Я повернулся к писателю:
— Господин Патрик, расскажите нам хоть немного о том, что происходит после того, как клад найден. Они в лабиринте. Видят этот желтоватый свет… Это было золото!..
— Постой, постой! — вмешалась мама. — Прошу тебя, оставь в покое господина Патрика. Дай ему спокойно позавтракать!
— Ничего, ничего, — сказал, улыбаясь, Патрик д’Олерон.
Я настойчиво продолжал:
— Что происходит в этот момент? Ошоа освобождается от Жана-француза, моего кузена…
— Какого такого кузена? Что ты плетешь? — встревожилась мама, которая, должен я вам сказать, была не совсем в курсе наших дел.
— Ошоа освобождается от Жана. Он богат. Потом его охватывают угрызения совести. Тогда он возвращается в Пиренеи и ищет деревню, где родился Жан. Верно? — спросил я.
— Молчите! Господин Патрик, не рассказывайте ему ничего! — взмолился Феликс.
Я утвердительно киваю головой.
— Нет, вы выберете другой конец. Они очутились в храме майя. В этот момент появляется Вальдивиа. Он не погиб во время бури. Он их арестовывает, уводит в джунгли, привязывает к стволу красного дерева и бросает. Но они спасаются, и каждый идет своей дорогой… Потом, э… э… Не знаю… Пожалуй, так уж очень сложно…

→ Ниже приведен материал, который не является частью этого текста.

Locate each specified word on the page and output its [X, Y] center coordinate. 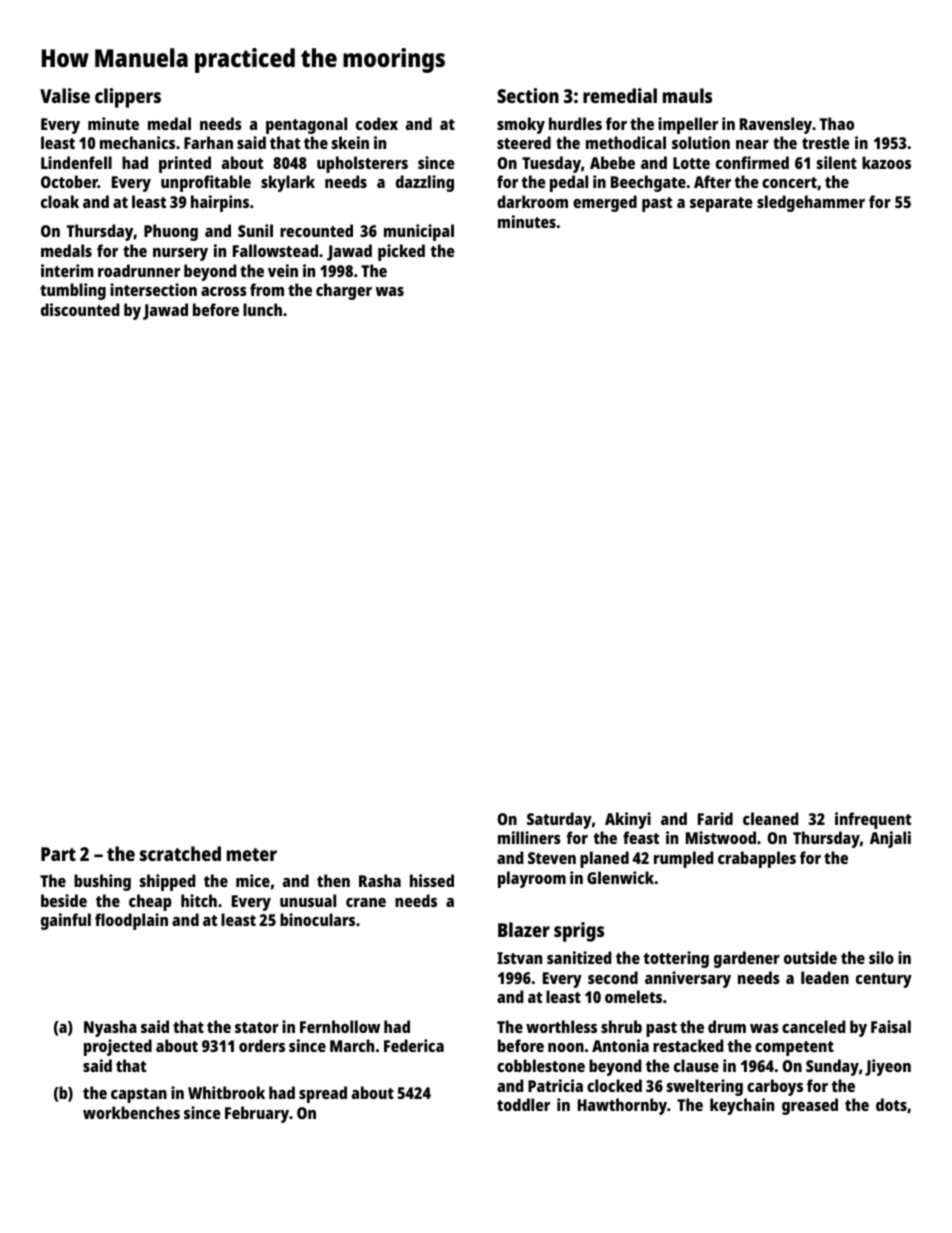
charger [344, 291]
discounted [80, 309]
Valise [65, 95]
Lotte [691, 163]
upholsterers [362, 164]
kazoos [886, 162]
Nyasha [110, 1028]
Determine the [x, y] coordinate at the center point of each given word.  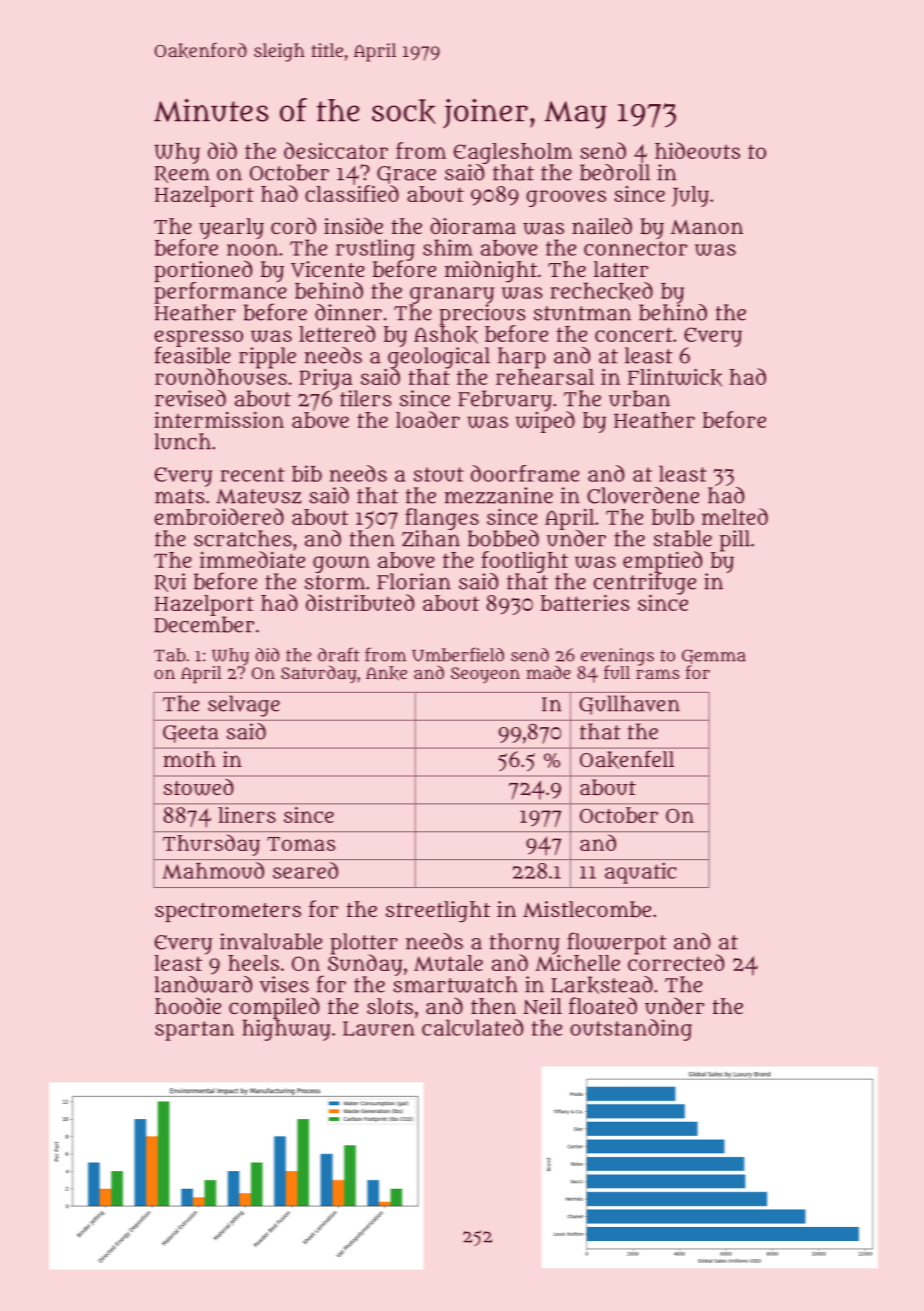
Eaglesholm [513, 153]
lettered [337, 333]
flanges [442, 519]
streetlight [438, 912]
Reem [182, 174]
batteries [585, 602]
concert [634, 334]
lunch [183, 441]
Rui [170, 582]
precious [482, 314]
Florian [414, 581]
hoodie [188, 1005]
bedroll [615, 172]
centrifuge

Патрик д’Олерон готов был уже открыть рот и высказать свое собственное мнение, когда красный от возмущения Феликс поднял руку:
— Не рассказывайте ему ничего, господин Патрик! Будет куда лучше, если вы ничего не расскажете. Нам будет только интересней. Я ничего не хочу знать наперед.
Писатель кивнул головой в знак согласия.
— Я полагаю, что Феликс прав. Пожалуй, лучше будет подождать выхода книги. Зато вы будете испытывать радость первооткрывателей… Заметьте, что этот наш разговор дал мне несколько интересных идей. В общем, вы мне очень помогли.
— В особенности Феликс. Это он придумывал разные входы и выходы, — сказал я. — У Феликса необыкновенно богатое воображение.
Щеки Феликса вспыхнули румянцем, но на сей раз уже не от гнева.
— О господин Патрик, — прошептал Феликс, — я так люблю все, что вы пишете!.. У меня есть все ваши книги, и я никогда с ними не расстанусь.
— Благодарю тебя, дружочек!
— Вы умеете выбирать интересные страны. И имена ваших героев всегда такие необыкновенные… Ошоа… Вальдивиа… Да и герои ваших других книг… Но вот что меня удивляет — это псевдоним, который вы придумали, когда приехали сюда. Вы не хотели, чтобы вас узнали, я понимаю, вам хотелось пожить в покое и тишине… И, вместо того чтобы назваться Патриком д’Олероном, вы сказали: меня зовут Эмиль Дюран… Эмиль Дюран не слишком оригинальное имя… О! Я прекрасно понимаю, это специально, чтобы не обращать на себя внимания… Очень хитро придумано.
— Но, дружочек мой, — сказал писатель необычайно ласково, — мое имя вовсе не Патрик д’Олерон, меня действительно зовут Эмилем Дюраном. Д’Олерон — это мое литературное имя, мой псевдоним.